La vache ! Ça fait déjà huit ans que Relic a botté le derrière d’une majorité de développeurs avec son Dawn of War II. Huit ans que le studio canadien a fait table rase du passé pour nous convertir au Waaagh de ces abrutis d’Orks et nous faire oublier – au moins pendant quelques mois – Zergs et Protoss. Voilà, on est aujourd’hui en 2017. Relic voudrait-il nous refaire le coup de la révolution STR avec Dawn of War III ? Est-ce que ce Warhammer 40K lorgne vraiment du côté du MOBA comme certains mauvais augures se plaisent à le prédire ?

Inutile de faire languir plus longtemps ceux qui cherchent une réponse à cette seconde question : non, non et non. Dawn of War III est un STR pur jus et même s’il existe évidemment des points communs, Relic n’a pas cédé aux sirènes du MOBA. Ainsi, qu’il s’agisse des missions de la campagne solo ou des matchs escarmouches en multijoueur, la construction de bases est au rendez-vous. On prend le contrôle de certains points de ressources et on manipule de sympathiques quantités d’unités au travers d’un système de micro-management que ne renieraient pas les classiques du genre, Starcraft en tête de liste. Même le principe des unités d’élite n’en fait pas un MOBA dans la mesure où ces héros sont monnaie courante dans la majorité des STR un tant soit peu modernes.

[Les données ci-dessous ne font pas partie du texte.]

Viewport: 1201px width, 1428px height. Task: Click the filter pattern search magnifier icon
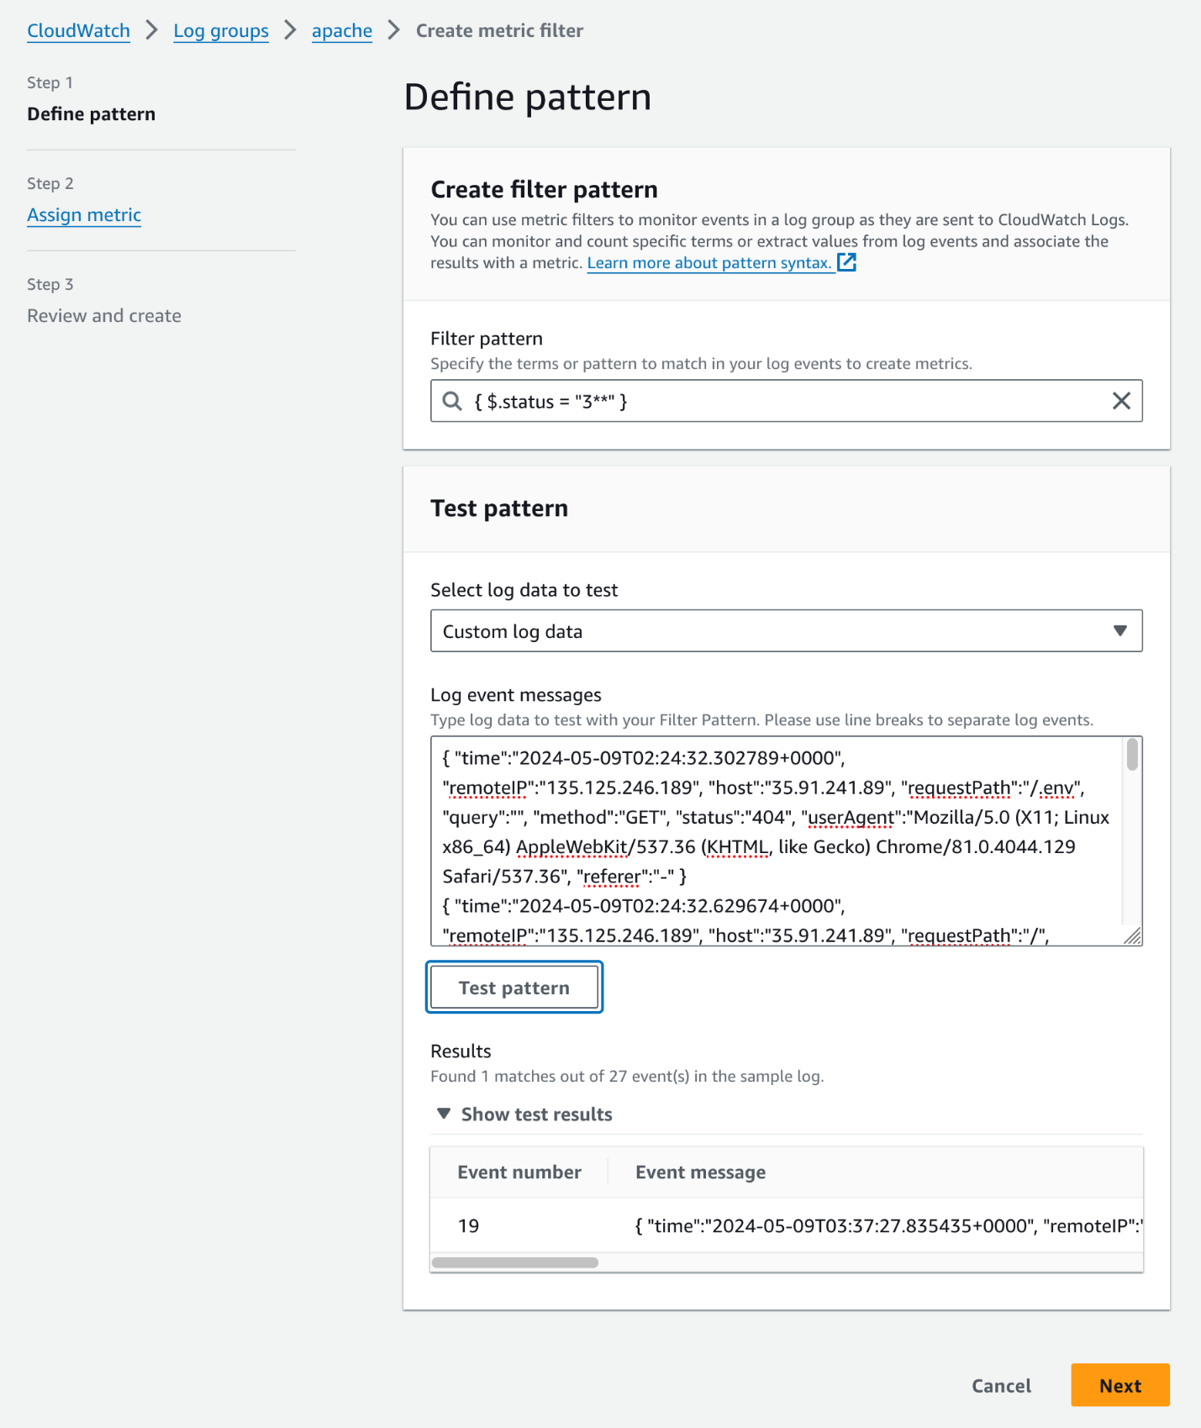coord(452,401)
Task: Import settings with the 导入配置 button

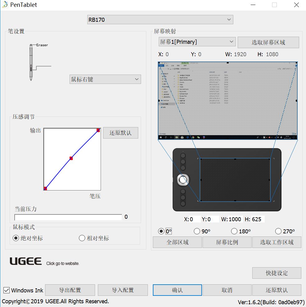Action: click(123, 290)
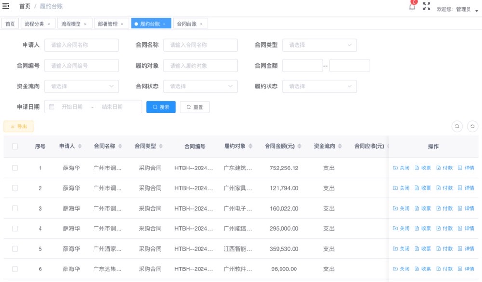This screenshot has height=282, width=482.
Task: Close the 流程分类 tab with its x
Action: [x=49, y=24]
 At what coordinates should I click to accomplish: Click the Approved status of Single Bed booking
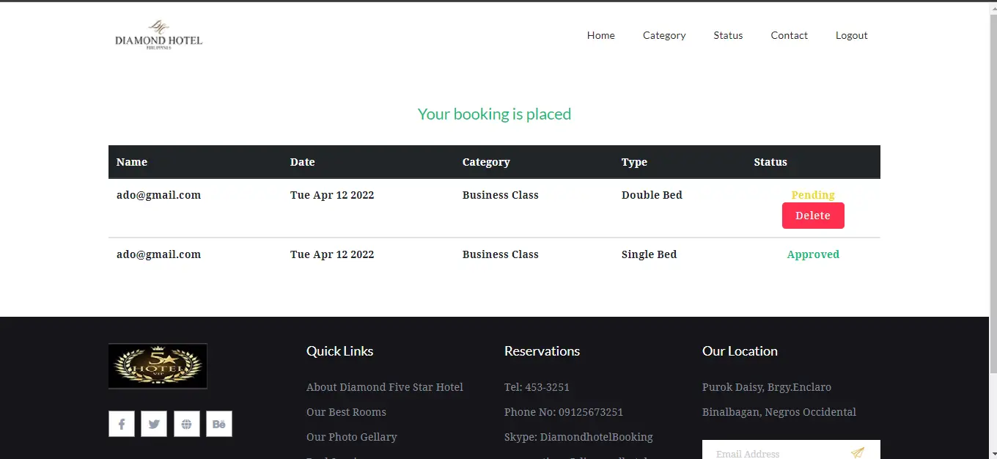(813, 254)
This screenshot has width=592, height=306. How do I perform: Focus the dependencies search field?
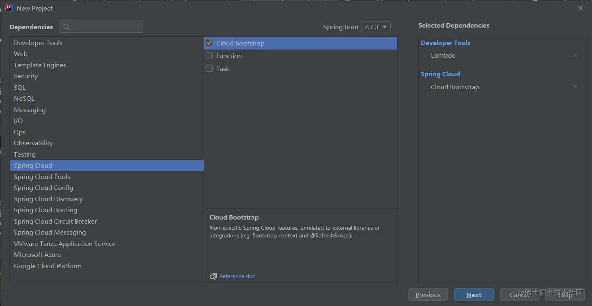coord(105,27)
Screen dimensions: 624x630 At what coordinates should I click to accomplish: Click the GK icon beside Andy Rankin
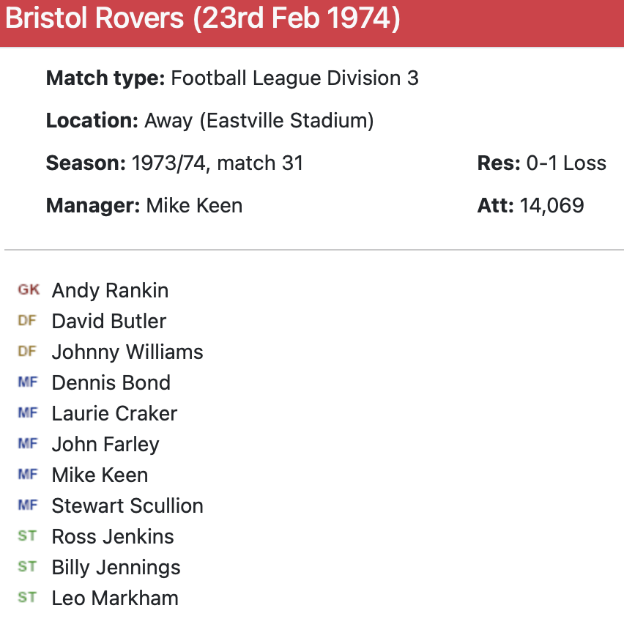pyautogui.click(x=29, y=290)
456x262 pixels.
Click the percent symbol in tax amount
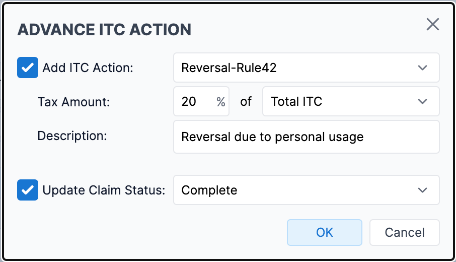point(220,102)
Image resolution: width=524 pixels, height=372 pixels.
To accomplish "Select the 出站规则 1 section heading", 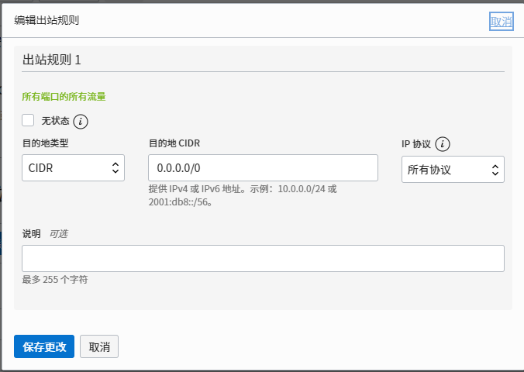I will click(x=52, y=60).
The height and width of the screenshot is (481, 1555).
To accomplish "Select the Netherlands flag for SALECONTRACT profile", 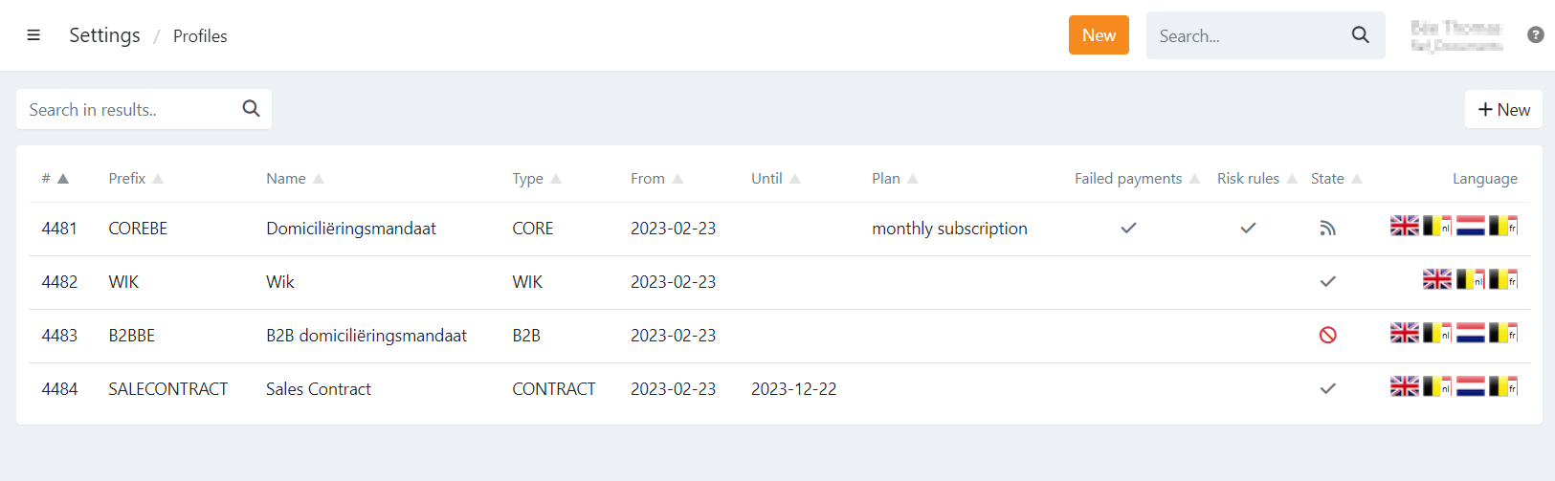I will [x=1470, y=386].
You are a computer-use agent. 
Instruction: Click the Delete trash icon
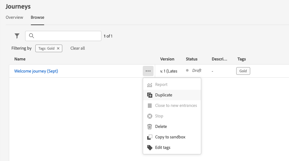pyautogui.click(x=150, y=127)
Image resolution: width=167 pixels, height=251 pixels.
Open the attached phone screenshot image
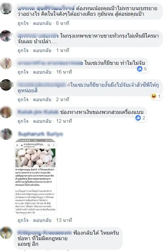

C’est dit, Dawn of War III est un jeu de stratégie temps réel. Un STR basé sur le Warhammer 40K de Games Workshop et qui se focalise sur trois des principales factions de cet univers : Space Marines, Orks et Eldars. Vous êtes davantage Taus ou Nécrons ? Votre coeur penche pour les sympathiques Tyranides ? Circulez, il n’y a rien à voir et autant vous gâcher la surprise : les autres factions de Warhammer 40K ne sont évoquées ni dans la campagne solo ni en mode multijoueur. Ah, c’est sûr, c’est un peu dommage, mais la campagne solo souffre d’un défaut finalement plus gênant. Comme trop souvent sur les derniers grands STR, cette campagne n’est effectivement qu’un vaste didacticiel, même si sur les dernières missions, les choses se bougent un peu.

Seulement voilà, durant peut-être douze ou treize missions, nous alternons entre les factions : une mission Space Marine, une Ork, une Eldar et ça repart. Relic voulait raconter les événements en « simultané ». Problème, on peine à s’impliquer et, pour le dire plus crûment, on se fait même chier par moments ! Reconnaissons que le charisme de moule des Eldars – et dans une moindre mesure des Space Marines – fait que l’on a qu’une seule envie : retrouver fissa le grossier Gorgutz et son armée de décérébrés ! Waaagh qu’on vous dit ! Soyons magnanimes, la faction Ork est un vrai bonheur à jouer. Les unités sont cradingues, violentes à souhait et l’ambiance qui entoure leurs missions, bien barrée. N’ayez crainte, les saintes nitouches se consoleront avec les Eldars alors que les Space Marines sont entre les deux.